**EXERCISE DESCRIPTION**
Reproduce the data below word for word, from the line with "502x507 pixels. At" up to and including the line with "Looking at the".

::::::

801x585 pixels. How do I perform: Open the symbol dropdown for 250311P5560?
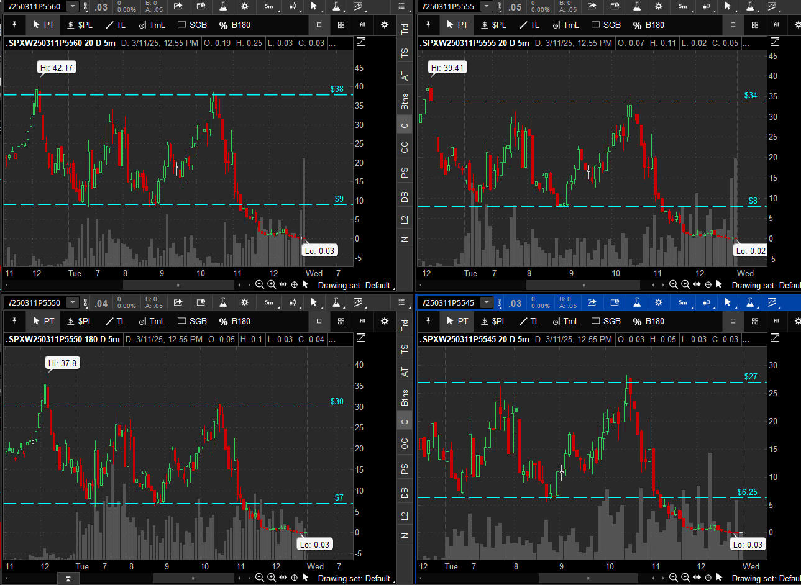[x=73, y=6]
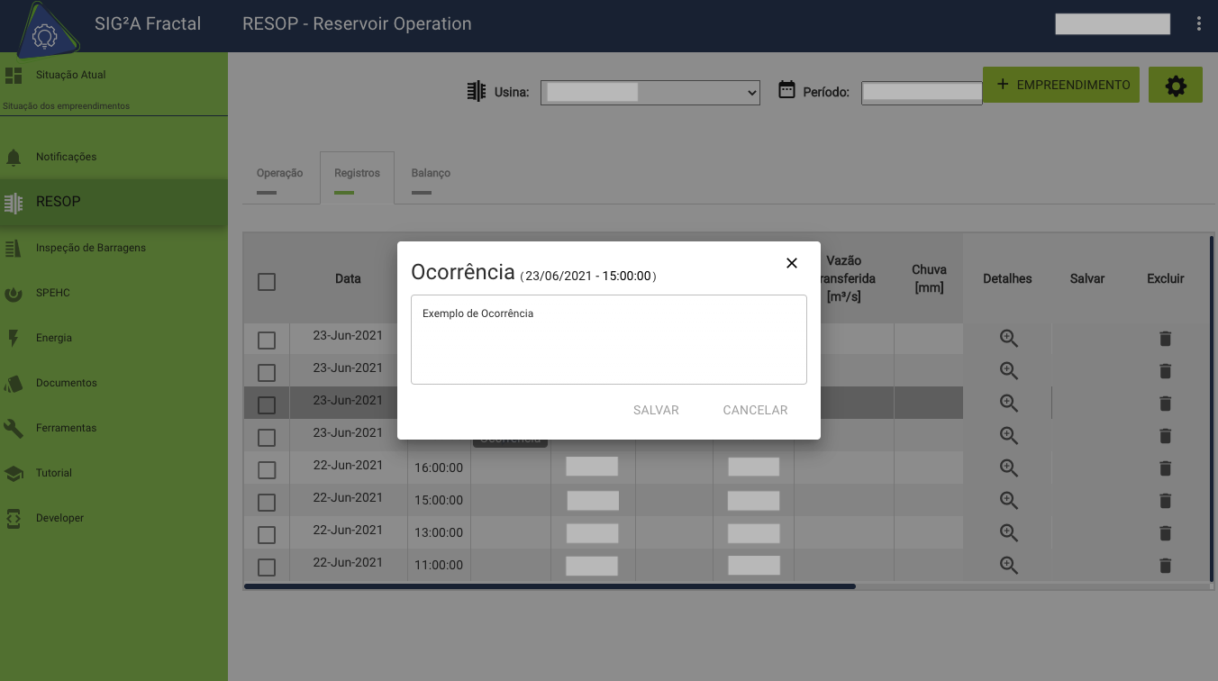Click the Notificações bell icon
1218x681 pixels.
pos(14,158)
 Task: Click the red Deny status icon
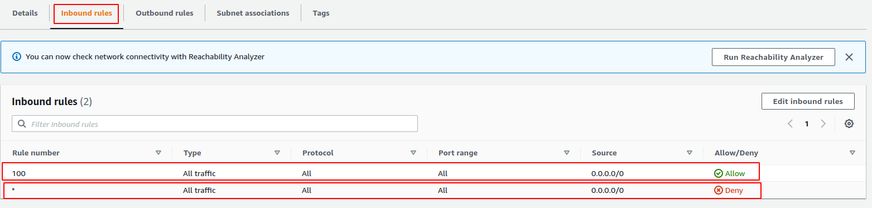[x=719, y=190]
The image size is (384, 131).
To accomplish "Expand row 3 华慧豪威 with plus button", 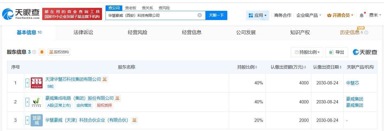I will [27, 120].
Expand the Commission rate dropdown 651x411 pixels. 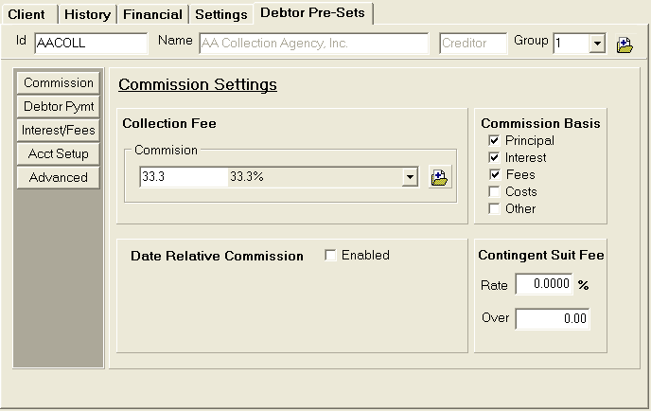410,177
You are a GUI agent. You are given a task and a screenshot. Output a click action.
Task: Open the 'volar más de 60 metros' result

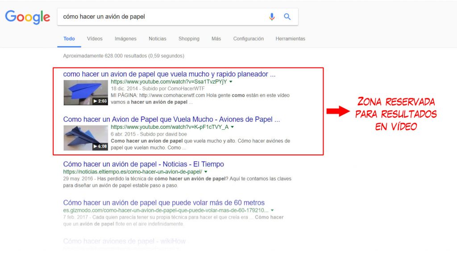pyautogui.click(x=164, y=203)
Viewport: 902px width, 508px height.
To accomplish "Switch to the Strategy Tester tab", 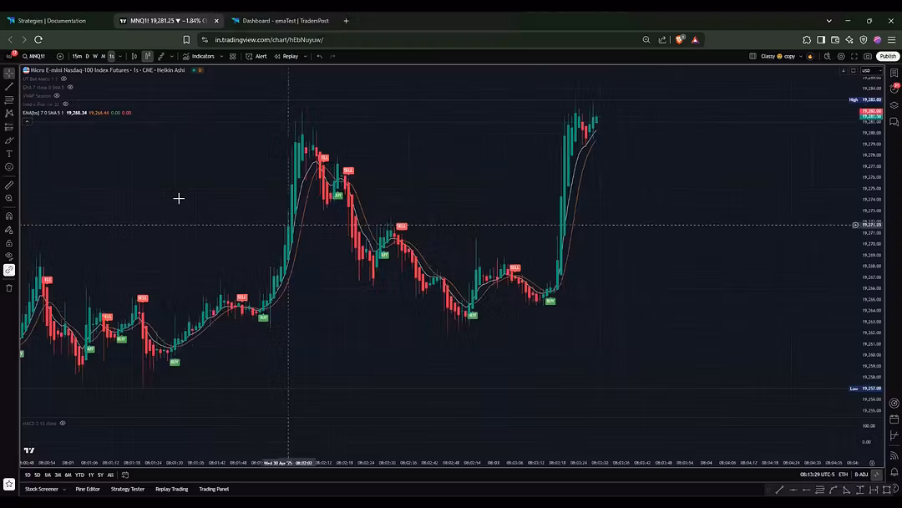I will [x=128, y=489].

::::::

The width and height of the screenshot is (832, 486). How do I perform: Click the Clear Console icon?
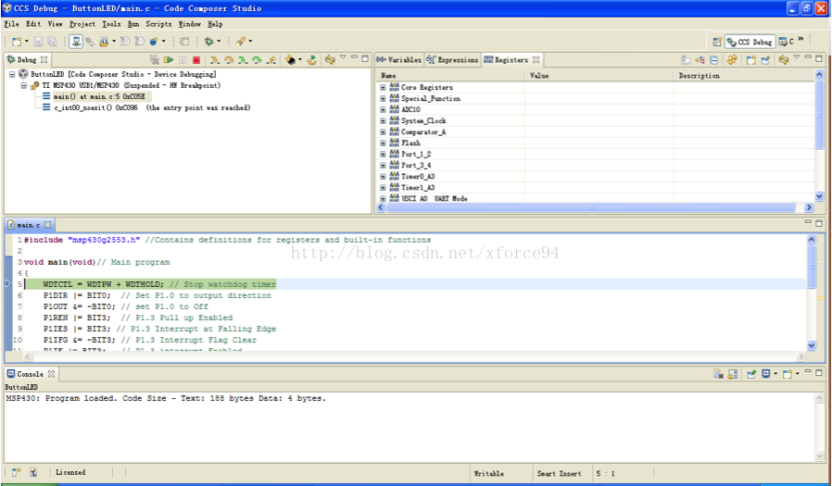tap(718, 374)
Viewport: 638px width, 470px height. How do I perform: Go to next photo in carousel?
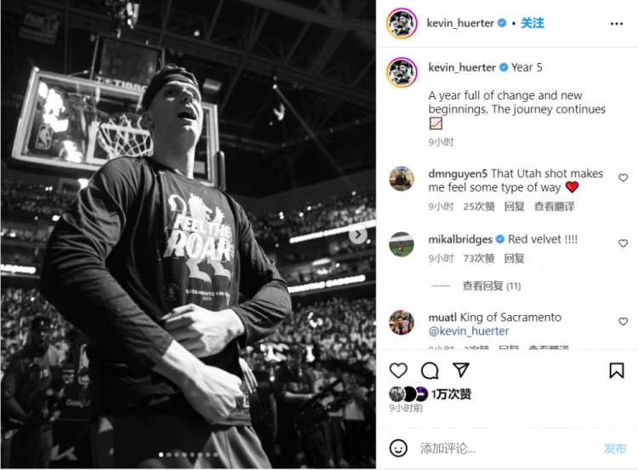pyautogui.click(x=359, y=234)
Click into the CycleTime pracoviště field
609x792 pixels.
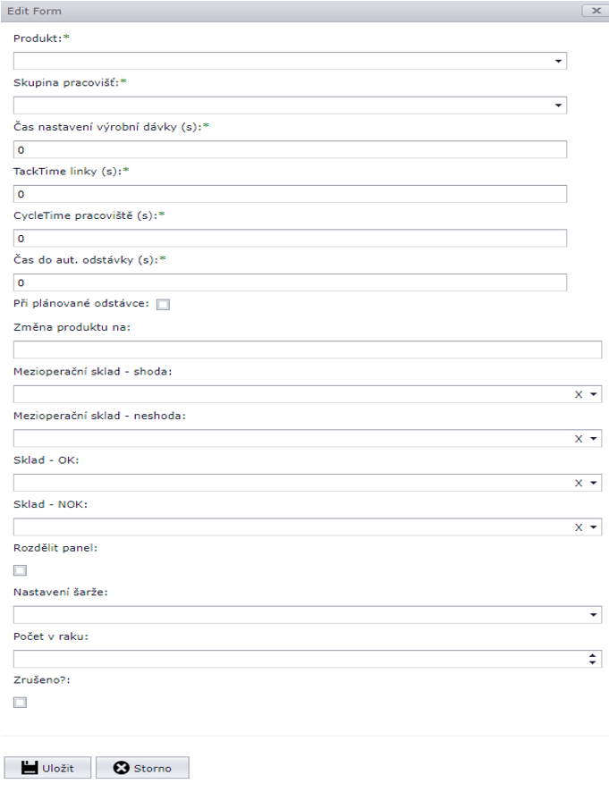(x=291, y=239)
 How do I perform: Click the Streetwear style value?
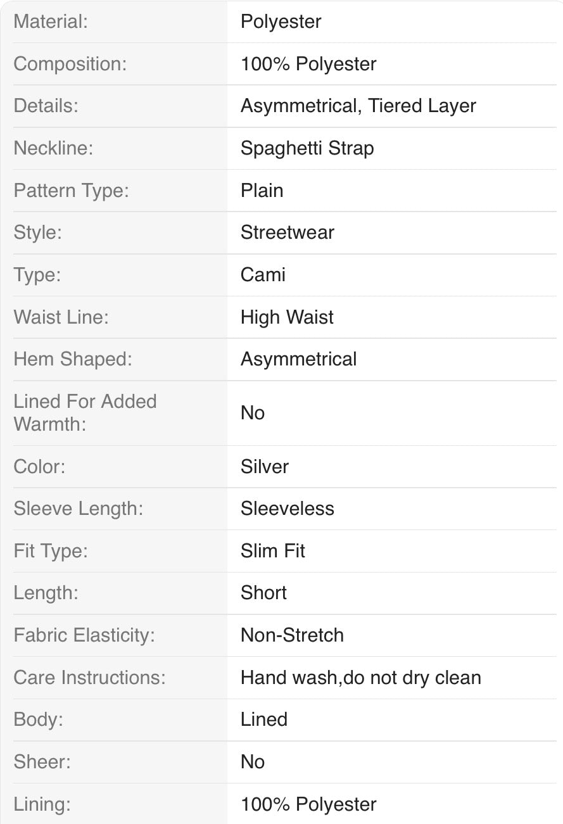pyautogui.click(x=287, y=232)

::::::

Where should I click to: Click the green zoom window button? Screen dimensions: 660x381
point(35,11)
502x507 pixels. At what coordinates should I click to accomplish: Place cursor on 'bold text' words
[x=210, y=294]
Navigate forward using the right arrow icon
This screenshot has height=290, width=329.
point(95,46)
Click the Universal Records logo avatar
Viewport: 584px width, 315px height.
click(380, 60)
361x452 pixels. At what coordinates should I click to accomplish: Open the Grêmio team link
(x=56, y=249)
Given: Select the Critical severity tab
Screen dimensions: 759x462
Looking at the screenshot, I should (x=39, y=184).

::::::

**CORRECT ANSWER**
502x507 pixels. At what coordinates should I click to accomplish: Place cursor on 'bold text' words
[x=210, y=294]
Navigate forward using the right arrow icon
This screenshot has height=290, width=329.
point(95,46)
Click the Universal Records logo avatar
Viewport: 584px width, 315px height.
click(380, 60)
361x452 pixels. At what coordinates should I click to accomplish: Open the Grêmio team link
(x=56, y=249)
Given: Select the Critical severity tab
Screen dimensions: 759x462
Looking at the screenshot, I should (x=39, y=184).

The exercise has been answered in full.